Re: Why Range doesn't work for LDP "paging" (cf 2NN Contents-of-Related)

Hello Sandro, others,

On 2014/09/16 10:13, Sandro Hawke wrote:
> Earlier today the LDP Working Group discussed the matter of whether we
> could use range headers instead of separate page URIs.  Use of Range
> headers was suggested on this list recently.
>
> Our conclusion was still "no", for the following reasons.  Please let us
> know if you see a good solution to any/all of them:
>
> 1.  We don't know how the server would initiate use of Range.   With our
> current separate-page design, the server can do a 303 redirect to the
> first page if it determines the representation of the entire resource is
> too big.   The question here is what to do when the client didn't
> anticipate this possibility.  True, the 303 isn't a great solution
> either, since unprepared clients might not handle it well either.
> Perhaps one should give a 4xx or 5xx when the client asks for a giant
> resource without a range header...?   But there's no "representation too
> big" code defined.

Can't you still use a 303 if there's no indication that the client 
understands tuple ranges?

> 2.  We don't know how we could do safe changes.  With our current
> design, it's possible for the resource to change while paging is
> happening, and the client ends up with a representation whose inaccuracy
> is bounded by the extent of the change.  The data is thus still usually
> perfectly usable.  (If such a change is not acceptable, the client can
> of course detect the change using etags and restart.)   This bounded
> inaccuracy a simple and practical concept with RDF (in a way it isn't
> with arbitrary byte strings).
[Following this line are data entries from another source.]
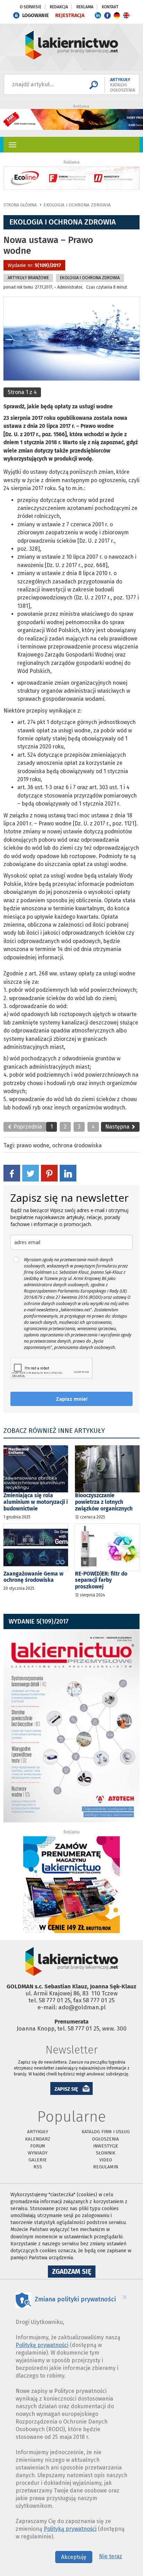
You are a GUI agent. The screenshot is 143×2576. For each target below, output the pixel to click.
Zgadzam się (73, 2272)
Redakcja (59, 7)
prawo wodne (33, 1145)
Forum (37, 2146)
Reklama (84, 7)
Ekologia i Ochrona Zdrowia (77, 204)
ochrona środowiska (77, 1145)
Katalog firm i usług (106, 2131)
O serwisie (30, 7)
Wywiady (38, 2152)
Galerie (37, 2159)
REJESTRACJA (69, 15)
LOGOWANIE (35, 15)
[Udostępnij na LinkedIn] (68, 1172)
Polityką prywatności (70, 2529)
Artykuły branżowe (28, 277)
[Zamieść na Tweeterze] (30, 1172)
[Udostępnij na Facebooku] (11, 1172)
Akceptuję (73, 2557)
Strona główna (20, 205)
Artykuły (37, 2131)
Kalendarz (37, 2139)
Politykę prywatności (42, 2345)
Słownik (105, 2152)
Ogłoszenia (105, 2139)
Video (105, 2159)
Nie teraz (110, 2556)
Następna (118, 1126)
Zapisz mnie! (71, 1399)
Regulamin (105, 2166)
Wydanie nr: (34, 265)
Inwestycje (105, 2146)
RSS (37, 2166)
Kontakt (110, 7)
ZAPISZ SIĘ (66, 2089)
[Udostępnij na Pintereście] (49, 1172)
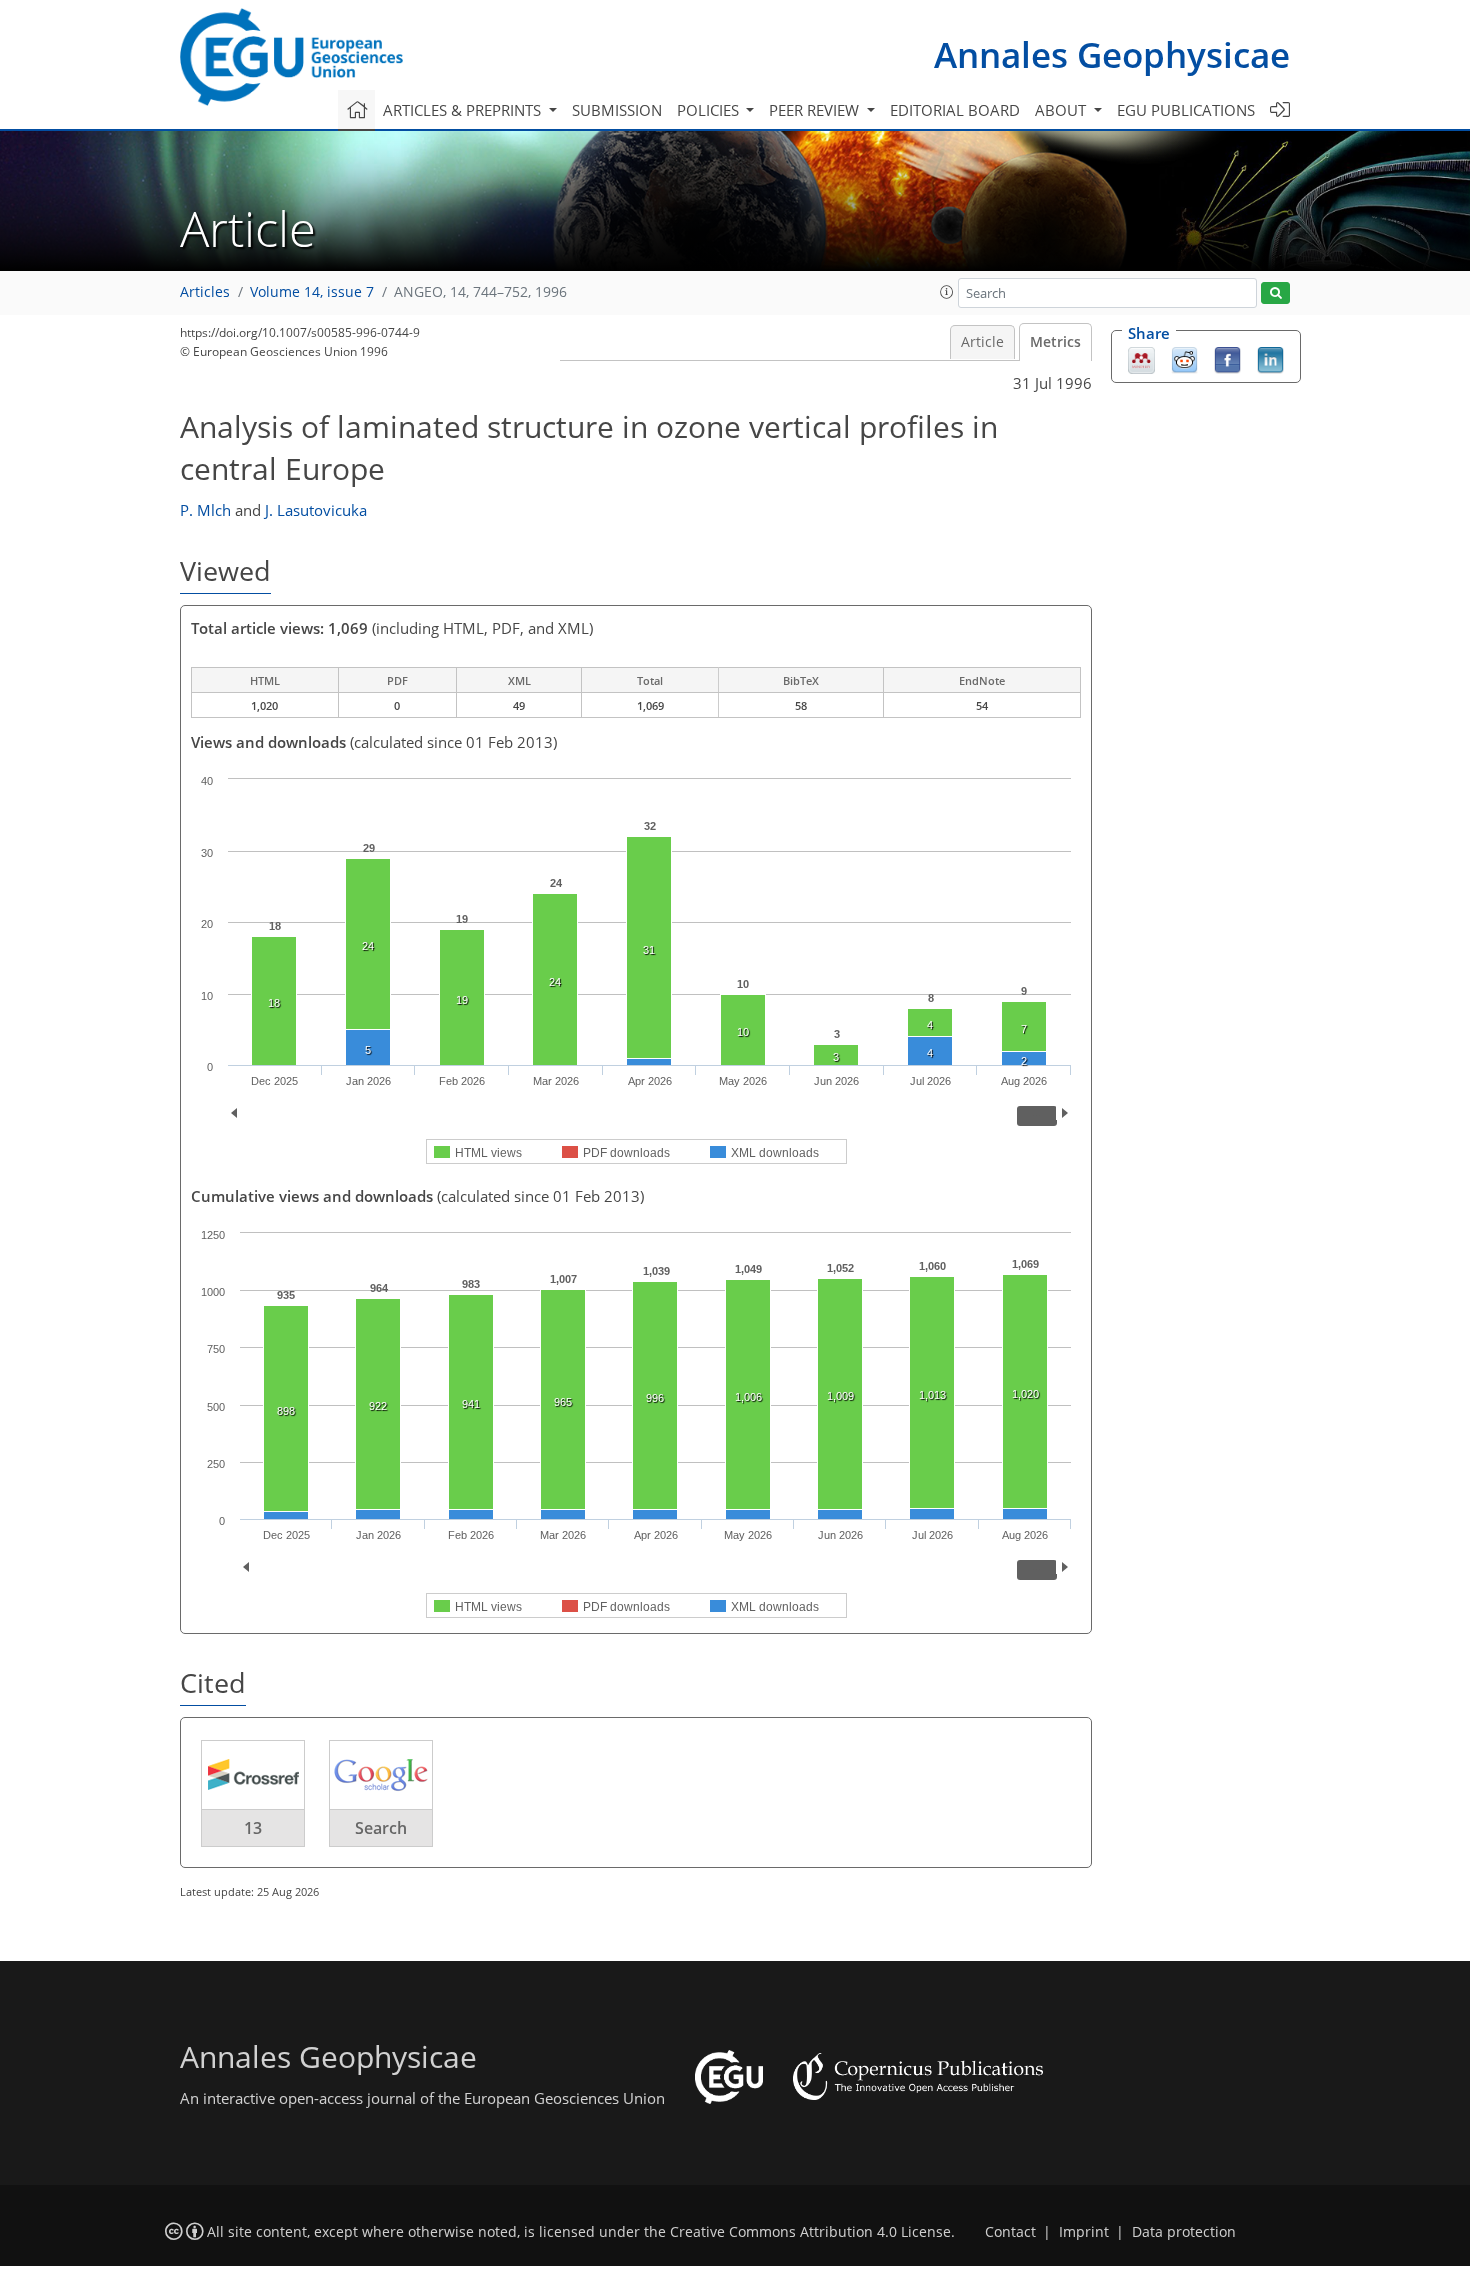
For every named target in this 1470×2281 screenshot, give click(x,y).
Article (982, 342)
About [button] (1062, 110)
Just using Range, a deletion would often
> result in data unrelated to the change being dropped from what the
> client sees.

Why isn't this the case in your solution? In order to work, don't you 
essentially have to remember exactly how far the client read? If you 
have various clients, one that started before the first change, one 
after the first but before the second change, and so on, how is the 
server going to keep track of how far the client got?


> I suppose perhaps one could use some kind of tombstones
> to avoid this problem, not closing in gaps from deletion.  Basically, a
> client might ask for triples 0-9 and only get 3 triples because the
> others were deleted?  Does that make sense with Range?   Is it okay to
> not have the elements be contiguous?

It definitely wouldn't make sense for byte ranges, but I think it should 
be okay if you define tuple ranges to work that way.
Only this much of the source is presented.